Aid workers meet widespread destruction in Vanuatu

Relief supplies and teams begin arriving in the Pacific country following “monster” cyclone which has left many dead.

The first international aid workers have reached cyclone-devastated Vanuatu as the Pacific nation declared a state of emergency amid reports of massive destruction in the areas reached by aid teams.

With winds of more than 300kph, Cyclone Pam razed homes, smashed boats and washed away roads and bridges as it struck late on Friday and into Saturday. 

International relief supplies began arriving in the country on Sunday as the official death toll in the capital Port Vila stood at six. The count of total confirmed deaths was at eight with 30 people injured, according to authorities.

Aid workers, who describe the situation as catastrophic, say the initial death toll was likely to be just a fraction of the fatalities nationwide.

Communications were still down across most of the archipelago’s 80 islands, although the airport in Port Vila reopened with limited facilities to allow much-needed aid in. Commercial flights were scheduled to resume on Monday.

First teams arrive

Two Australian air force planes landed in the country with food, shelter and medicine, while a New Zealand military aircraft also arrived loaded with eight tonnes of tarpaulins, water containers, chainsaw packs and generators, the AFP news agency has said.

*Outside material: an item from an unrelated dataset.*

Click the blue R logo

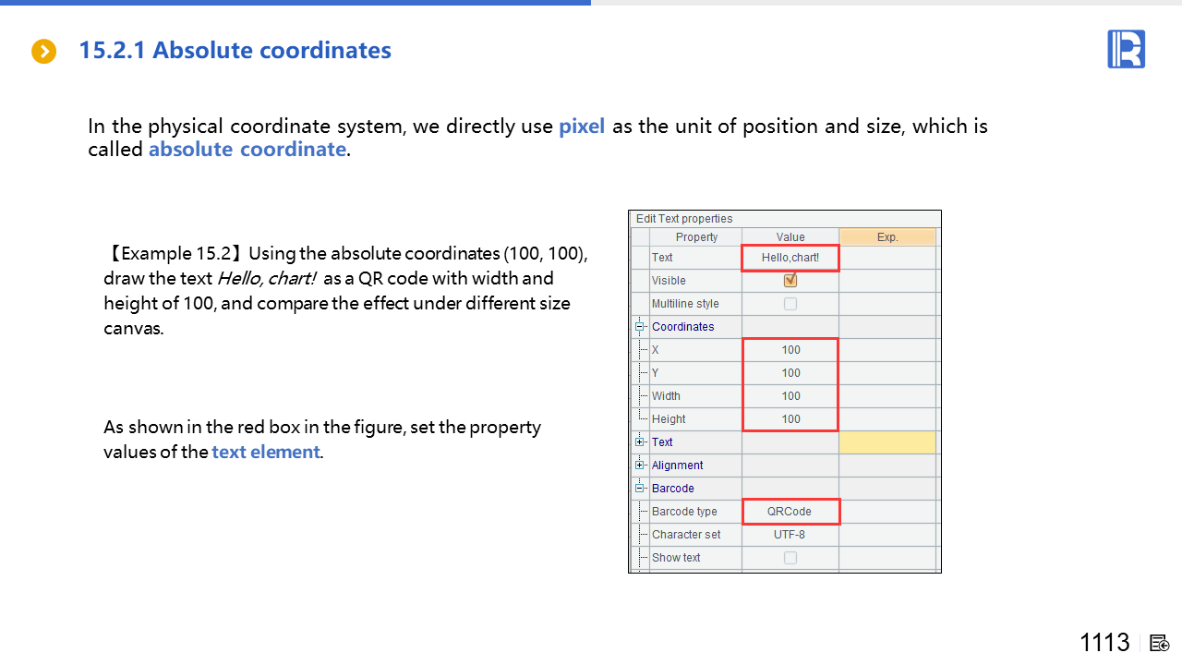point(1126,49)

Pictures from Port Vila showed streets littered with debris, cars crushed by trees, buildings blown to pieces and yachts washed inland.

Virtually every building that is not concrete has been flattened.

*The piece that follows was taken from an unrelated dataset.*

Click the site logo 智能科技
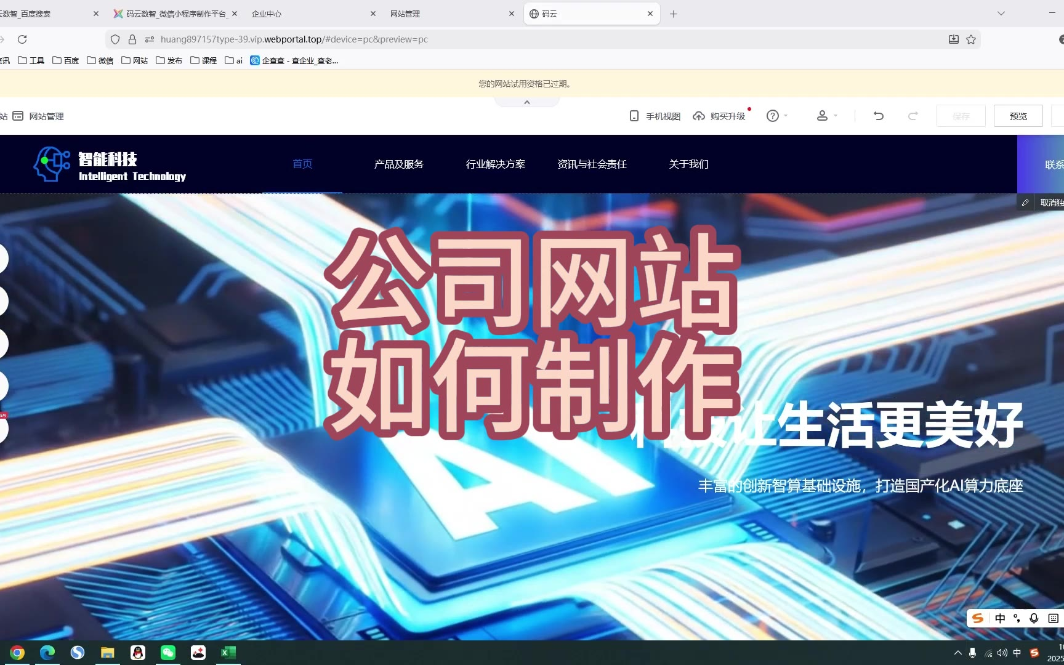This screenshot has width=1064, height=665. point(110,164)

by Australian aid worker, Tanna island,

President Baldwin Lonsdale, who happened to be at a disaster risk conference in Japan when Cyclone Pam hit Vanuatu, likened the storm to a monster and appealed to the international community for assistance.

“Most of the houses in Vila … have been damaged and destroyed. People are finding shelter where they can live for the night,” he said.

An official with the Australian Red Cross told the Reuters news agency that aid workers who reached the southern island of Tanna confirmed there was “widespread destruction”.

“Virtually every building that is not concrete has been flattened,” said the official, adding two deaths had been confirmed on the island which has a population of about 29,000 and is about 200km south of Port Vila.

The UN had unconfirmed reports that the cyclone had killed 44 people in one province alone and Oxfam, the UK-based international organisation working mainly on poverty issues, said 90 percent of homes in Poer Villa damaged.

“This is likely to be one of the worst disasters ever seen in the Pacific, the scale of humanitarian need will be enormous… entire communities have been blown away,” said Oxfam’s Vanuatu director Colin Collet van Rooyen.

Vanuatu Red Cross President Hannington Alatoa said: “Effectively the whole country is flattened.”

‘Sounded like a freight train’

Witnesses in Port Vila described sea surges of up to eight metres and widespread flooding as the category 5 cyclone hit. Residents said the storm sounded like a freight train. 

The International Red Cross told Al Jazeera on Sunday that there was a shortage of shelter, water and food in the island nation after the storm.

The international organisation added that the main hospital was damaged but the airport runway appeared undamaged.

While the focus was on Vanuatu, Tuvalu – another Pacific nation located some 1,550km to the northeast – saw thousands forced from their homes.

Vanuatu has a population of around 260,000 and infrastructure there is poor, especially in the outlying islands.